1. It is what happens when all that God has done in history and that is contained in the gospel intersects everything that is my personality, my life, and my goals.

2. Eternal life is nothing other than new-creation life in Christ by the presence and power of the Holy Spirit.

3. It is being renewed from above, being conformed to the image of God’s Son, and being united in loving community with all those who belong to Christ.

4. Eternal life is the essence of what John talks about as “abiding” in Christ.

5. Eternal life is God’s gift to those who have been born from above and abide in His grace.

6. Eternal life isn’t an aspect of our life; it is your life.

7. And to pass the test, we must exhibit this eternal life in our lives in the family of God.

8. Can our family and friends see eternal life living in us?

Conclusion:

A. Let me end with this story:

1. Many years ago, there was a wealthy man who shared a passion for art collecting with his son.

2. They had priceless works adorning the walls of their family estate.

3. One day, the nation was at war and the young man left to serve his country.

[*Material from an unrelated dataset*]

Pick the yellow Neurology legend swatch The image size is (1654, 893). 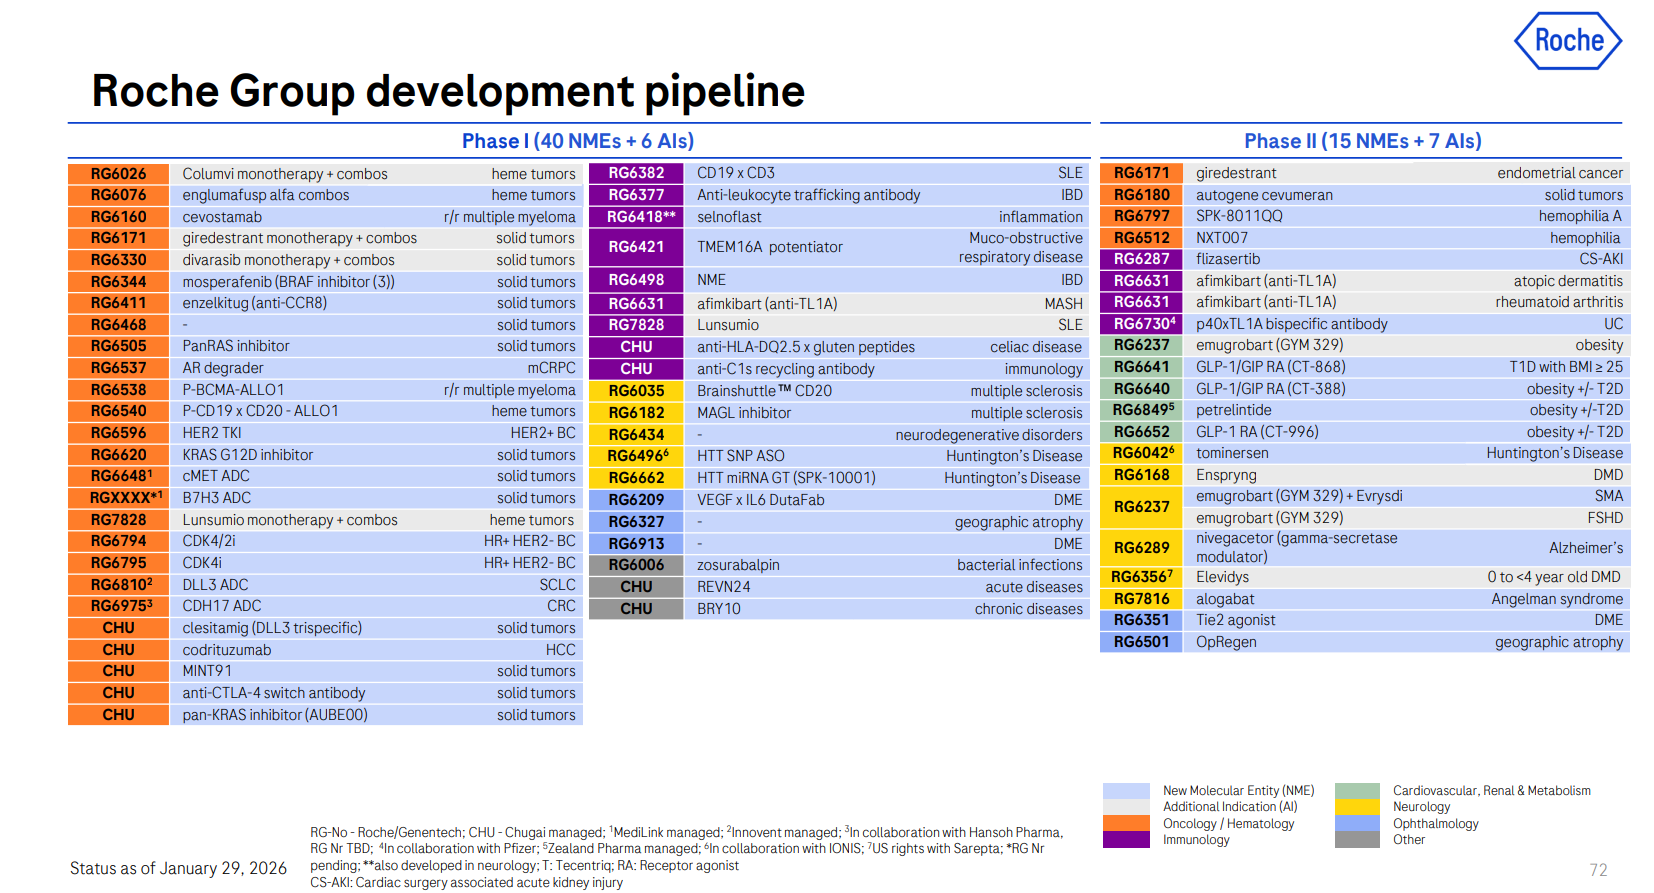pyautogui.click(x=1357, y=807)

4. After only a short time, his father received a telegram. His son had died.

5. Distraught and lonely, the old man faced the upcoming Christmas holidays with sadness.

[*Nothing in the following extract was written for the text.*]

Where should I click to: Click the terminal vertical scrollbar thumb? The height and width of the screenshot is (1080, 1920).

6. The joy of the season had vanished with the death of his son.

7. On Christmas morning, a knock on the door awakened the depressed old man.

8. He opened the door and a soldier, with a large package in his hands greeted him, “I was a friend of your son. I was the one he was rescuing when he died. May I come in for a few moments? I have something to show you.”

9. The soldier mentioned that he was an artist and then gave the old man the package. It was a portrait of the man’s son.

10. Though the world would never consider it the work of a genius, the painting featured the young man’s face in striking detail.

11. Overcome with emotion, the man hung the portrait over the fireplace, pushing aside millions of dollars worth of art.

12. His task completed, the old man sat in his chair and spent Christmas gazing at the gift he had been given.

13. The painting of his son soon became his most prized possession, far eclipsing any interest in the pieces of art for which museums around the world clamored.

14. Six months later, the old man died.

15. The art world waited with anticipation for the upcoming auction.

16. According to the will of the old man, all the art works would be auctioned on Christmas Day, the day he had received the greatest gift.

17. The day soon arrived and art collectors from around the world gathered to bid on some of the world’s most spectacular paintings. Dreams would be fulfilled that day.

18. The auction began with a painting that was not on anyone’s museum list. It was the painting of the man’s son.

19. The auctioneer asked for an opening bid, but the room was silent. “Who will open the bidding with $100?” No one spoke.

20. Finally someone said, “Who cares about that painting. It’s just a picture of his son. Let’s move on to the good stuff.”

21. The auctioneer responded, “No, we have to sell this one first. Now, who will take the son?”

22. Finally, old man’s gardener offered $50 dollars. “That’s all I have. I knew the boy, so I’d like to have it.”

23. The auctioneer said, “Going once, going twice…gone.” The gavel fell.

24. Cheers filled the room and someone exclaimed, “Now we can bid on the real treasures!”

25. The auctioneer looked at the room filled with people and announced that the auction was over.

26. Everyone was stunned.

27. Someone spoke up and said, “What do you mean, it’s over? We didn’t come here for a painting of someone’s son. There are millions of dollars worth of art here! What’s going on?”

28. The auctioneer replied, “It’s very simple. According to the will of the Father, whoever takes the son…gets it all.”

B. And so it is with us…“He who has the Son has life; he who does not have the Son of God does not have life.”

1. How are you doing with John’s tests? Do you have the Son? Have you embraced the truth about Jesus? Are you loving the Father’s children? Are you experiencing victory?